=== The records ===

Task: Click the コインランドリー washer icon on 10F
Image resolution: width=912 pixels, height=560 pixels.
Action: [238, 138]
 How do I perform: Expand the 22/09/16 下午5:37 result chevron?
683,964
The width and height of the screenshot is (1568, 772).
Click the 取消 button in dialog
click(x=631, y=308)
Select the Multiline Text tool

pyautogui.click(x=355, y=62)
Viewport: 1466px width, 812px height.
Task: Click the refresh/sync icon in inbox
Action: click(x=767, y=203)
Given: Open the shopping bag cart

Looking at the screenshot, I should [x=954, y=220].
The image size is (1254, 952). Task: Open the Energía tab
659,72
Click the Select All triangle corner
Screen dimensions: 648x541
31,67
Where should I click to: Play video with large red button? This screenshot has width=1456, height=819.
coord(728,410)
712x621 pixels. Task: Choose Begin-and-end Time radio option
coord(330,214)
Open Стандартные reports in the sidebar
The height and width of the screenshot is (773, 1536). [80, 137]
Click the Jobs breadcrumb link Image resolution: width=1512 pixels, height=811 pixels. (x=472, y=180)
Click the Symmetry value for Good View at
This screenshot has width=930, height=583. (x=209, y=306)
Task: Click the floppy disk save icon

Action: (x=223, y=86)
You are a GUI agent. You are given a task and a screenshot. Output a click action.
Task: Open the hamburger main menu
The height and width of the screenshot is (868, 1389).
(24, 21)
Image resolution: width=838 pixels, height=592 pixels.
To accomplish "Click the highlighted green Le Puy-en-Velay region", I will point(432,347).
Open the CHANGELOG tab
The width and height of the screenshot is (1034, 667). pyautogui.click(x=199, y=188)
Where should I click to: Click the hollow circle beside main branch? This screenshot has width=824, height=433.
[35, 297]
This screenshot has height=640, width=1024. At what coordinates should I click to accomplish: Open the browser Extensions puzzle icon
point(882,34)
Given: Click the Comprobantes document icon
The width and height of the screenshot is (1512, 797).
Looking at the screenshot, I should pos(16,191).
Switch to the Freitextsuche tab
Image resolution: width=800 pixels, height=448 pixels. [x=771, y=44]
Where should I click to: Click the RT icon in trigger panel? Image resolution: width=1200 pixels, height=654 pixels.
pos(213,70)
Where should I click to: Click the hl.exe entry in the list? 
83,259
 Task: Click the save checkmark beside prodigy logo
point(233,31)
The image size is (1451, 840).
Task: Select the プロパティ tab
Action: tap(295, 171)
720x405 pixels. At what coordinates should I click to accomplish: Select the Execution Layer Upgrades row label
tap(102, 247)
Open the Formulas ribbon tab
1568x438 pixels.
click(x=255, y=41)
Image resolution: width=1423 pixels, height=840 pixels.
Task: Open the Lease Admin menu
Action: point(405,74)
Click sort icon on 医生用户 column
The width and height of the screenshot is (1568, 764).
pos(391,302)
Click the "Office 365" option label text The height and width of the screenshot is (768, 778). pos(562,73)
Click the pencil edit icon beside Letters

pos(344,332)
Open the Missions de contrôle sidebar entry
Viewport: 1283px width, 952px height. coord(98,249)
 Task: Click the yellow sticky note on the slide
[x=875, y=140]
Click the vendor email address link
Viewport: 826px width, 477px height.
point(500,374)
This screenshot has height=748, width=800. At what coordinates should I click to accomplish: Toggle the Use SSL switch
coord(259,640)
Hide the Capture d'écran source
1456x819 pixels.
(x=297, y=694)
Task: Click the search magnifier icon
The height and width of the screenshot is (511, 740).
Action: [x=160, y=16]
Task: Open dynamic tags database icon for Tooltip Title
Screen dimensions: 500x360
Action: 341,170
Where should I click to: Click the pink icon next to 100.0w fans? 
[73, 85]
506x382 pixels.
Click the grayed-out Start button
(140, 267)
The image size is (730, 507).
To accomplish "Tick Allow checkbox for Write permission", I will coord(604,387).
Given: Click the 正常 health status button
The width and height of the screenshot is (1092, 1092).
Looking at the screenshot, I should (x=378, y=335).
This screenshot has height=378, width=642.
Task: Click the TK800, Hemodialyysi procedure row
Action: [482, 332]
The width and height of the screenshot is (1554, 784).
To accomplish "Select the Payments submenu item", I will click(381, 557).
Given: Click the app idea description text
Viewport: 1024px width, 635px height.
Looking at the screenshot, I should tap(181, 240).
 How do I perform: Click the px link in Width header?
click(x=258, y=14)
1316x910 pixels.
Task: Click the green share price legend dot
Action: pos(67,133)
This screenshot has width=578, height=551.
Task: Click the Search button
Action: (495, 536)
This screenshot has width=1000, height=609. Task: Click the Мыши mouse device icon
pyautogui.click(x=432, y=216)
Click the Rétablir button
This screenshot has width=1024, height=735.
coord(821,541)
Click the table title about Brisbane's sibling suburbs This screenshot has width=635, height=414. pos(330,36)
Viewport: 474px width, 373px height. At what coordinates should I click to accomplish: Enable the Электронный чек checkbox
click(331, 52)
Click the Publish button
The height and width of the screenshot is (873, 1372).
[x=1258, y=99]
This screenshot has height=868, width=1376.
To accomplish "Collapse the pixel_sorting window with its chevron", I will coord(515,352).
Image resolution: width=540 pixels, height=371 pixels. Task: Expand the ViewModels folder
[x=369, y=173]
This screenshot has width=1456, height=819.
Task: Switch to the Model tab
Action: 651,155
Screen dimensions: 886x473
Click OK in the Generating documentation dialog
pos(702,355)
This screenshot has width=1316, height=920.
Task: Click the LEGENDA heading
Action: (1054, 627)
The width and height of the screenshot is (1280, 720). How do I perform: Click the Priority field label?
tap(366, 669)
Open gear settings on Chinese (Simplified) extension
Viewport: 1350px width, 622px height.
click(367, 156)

===

> **What to work on**
Please print all of the records above again, line for line, with no changes.

> **Solution for this task**
Task: Click the コインランドリー washer icon on 10F
Image resolution: width=912 pixels, height=560 pixels.
Action: [238, 138]
 How do I perform: Expand the 22/09/16 下午5:37 result chevron?
683,964
The width and height of the screenshot is (1568, 772).
Click the 取消 button in dialog
click(x=631, y=308)
Select the Multiline Text tool

pyautogui.click(x=355, y=62)
Viewport: 1466px width, 812px height.
Task: Click the refresh/sync icon in inbox
Action: click(x=767, y=203)
Given: Open the shopping bag cart

Looking at the screenshot, I should [x=954, y=220].
The image size is (1254, 952). Task: Open the Energía tab
659,72
Click the Select All triangle corner
Screen dimensions: 648x541
31,67
Where should I click to: Play video with large red button? This screenshot has width=1456, height=819.
coord(728,410)
712x621 pixels. Task: Choose Begin-and-end Time radio option
coord(330,214)
Open Стандартные reports in the sidebar
The height and width of the screenshot is (773, 1536). [80, 137]
Click the Jobs breadcrumb link Image resolution: width=1512 pixels, height=811 pixels. (x=472, y=180)
Click the Symmetry value for Good View at
This screenshot has width=930, height=583. (x=209, y=306)
Task: Click the floppy disk save icon

Action: (x=223, y=86)
You are a GUI agent. You are given a task and a screenshot. Output a click action.
Task: Open the hamburger main menu
The height and width of the screenshot is (868, 1389).
(24, 21)
Image resolution: width=838 pixels, height=592 pixels.
To accomplish "Click the highlighted green Le Puy-en-Velay region", I will point(432,347).
Open the CHANGELOG tab
The width and height of the screenshot is (1034, 667). pyautogui.click(x=199, y=188)
Where should I click to: Click the hollow circle beside main branch? This screenshot has width=824, height=433.
[35, 297]
This screenshot has height=640, width=1024. At what coordinates should I click to accomplish: Open the browser Extensions puzzle icon
point(882,34)
Given: Click the Comprobantes document icon
The width and height of the screenshot is (1512, 797).
Looking at the screenshot, I should pos(16,191).
Switch to the Freitextsuche tab
Image resolution: width=800 pixels, height=448 pixels. [x=771, y=44]
Where should I click to: Click the RT icon in trigger panel? Image resolution: width=1200 pixels, height=654 pixels.
pos(213,70)
Where should I click to: Click the hl.exe entry in the list? 
83,259
 Task: Click the save checkmark beside prodigy logo
point(233,31)
The image size is (1451, 840).
Task: Select the プロパティ tab
Action: tap(295, 171)
720x405 pixels. At what coordinates should I click to accomplish: Select the Execution Layer Upgrades row label
tap(102, 247)
Open the Formulas ribbon tab
1568x438 pixels.
click(x=255, y=41)
Image resolution: width=1423 pixels, height=840 pixels.
Task: Open the Lease Admin menu
Action: point(405,74)
Click sort icon on 医生用户 column
The width and height of the screenshot is (1568, 764).
pos(391,302)
Click the "Office 365" option label text The height and width of the screenshot is (768, 778). pos(562,73)
Click the pencil edit icon beside Letters

pos(344,332)
Open the Missions de contrôle sidebar entry
Viewport: 1283px width, 952px height. coord(98,249)
 Task: Click the yellow sticky note on the slide
[x=875, y=140]
Click the vendor email address link
Viewport: 826px width, 477px height.
point(500,374)
This screenshot has height=748, width=800. At what coordinates should I click to accomplish: Toggle the Use SSL switch
coord(259,640)
Hide the Capture d'écran source
1456x819 pixels.
(x=297, y=694)
Task: Click the search magnifier icon
The height and width of the screenshot is (511, 740).
Action: [x=160, y=16]
Task: Open dynamic tags database icon for Tooltip Title
Screen dimensions: 500x360
Action: 341,170
Where should I click to: Click the pink icon next to 100.0w fans? 
[73, 85]
506x382 pixels.
Click the grayed-out Start button
(140, 267)
The image size is (730, 507).
To accomplish "Tick Allow checkbox for Write permission", I will coord(604,387).
Given: Click the 正常 health status button
The width and height of the screenshot is (1092, 1092).
Looking at the screenshot, I should (x=378, y=335).
This screenshot has height=378, width=642.
Task: Click the TK800, Hemodialyysi procedure row
Action: [482, 332]
The width and height of the screenshot is (1554, 784).
To accomplish "Select the Payments submenu item", I will click(381, 557).
Given: Click the app idea description text
Viewport: 1024px width, 635px height.
Looking at the screenshot, I should tap(181, 240).
 How do I perform: Click the px link in Width header?
click(x=258, y=14)
1316x910 pixels.
Task: Click the green share price legend dot
Action: pos(67,133)
This screenshot has width=578, height=551.
Task: Click the Search button
Action: (495, 536)
This screenshot has width=1000, height=609. Task: Click the Мыши mouse device icon
pyautogui.click(x=432, y=216)
Click the Rétablir button
This screenshot has width=1024, height=735.
coord(821,541)
Click the table title about Brisbane's sibling suburbs This screenshot has width=635, height=414. pos(330,36)
Viewport: 474px width, 373px height. At what coordinates should I click to accomplish: Enable the Электронный чек checkbox
click(331, 52)
Click the Publish button
The height and width of the screenshot is (873, 1372).
[x=1258, y=99]
This screenshot has height=868, width=1376.
To accomplish "Collapse the pixel_sorting window with its chevron", I will coord(515,352).
Image resolution: width=540 pixels, height=371 pixels. Task: Expand the ViewModels folder
[x=369, y=173]
This screenshot has width=1456, height=819.
Task: Switch to the Model tab
Action: 651,155
Screen dimensions: 886x473
Click OK in the Generating documentation dialog
pos(702,355)
This screenshot has width=1316, height=920.
Task: Click the LEGENDA heading
Action: (1054, 627)
The width and height of the screenshot is (1280, 720). How do I perform: Click the Priority field label?
tap(366, 669)
Open gear settings on Chinese (Simplified) extension
Viewport: 1350px width, 622px height.
click(367, 156)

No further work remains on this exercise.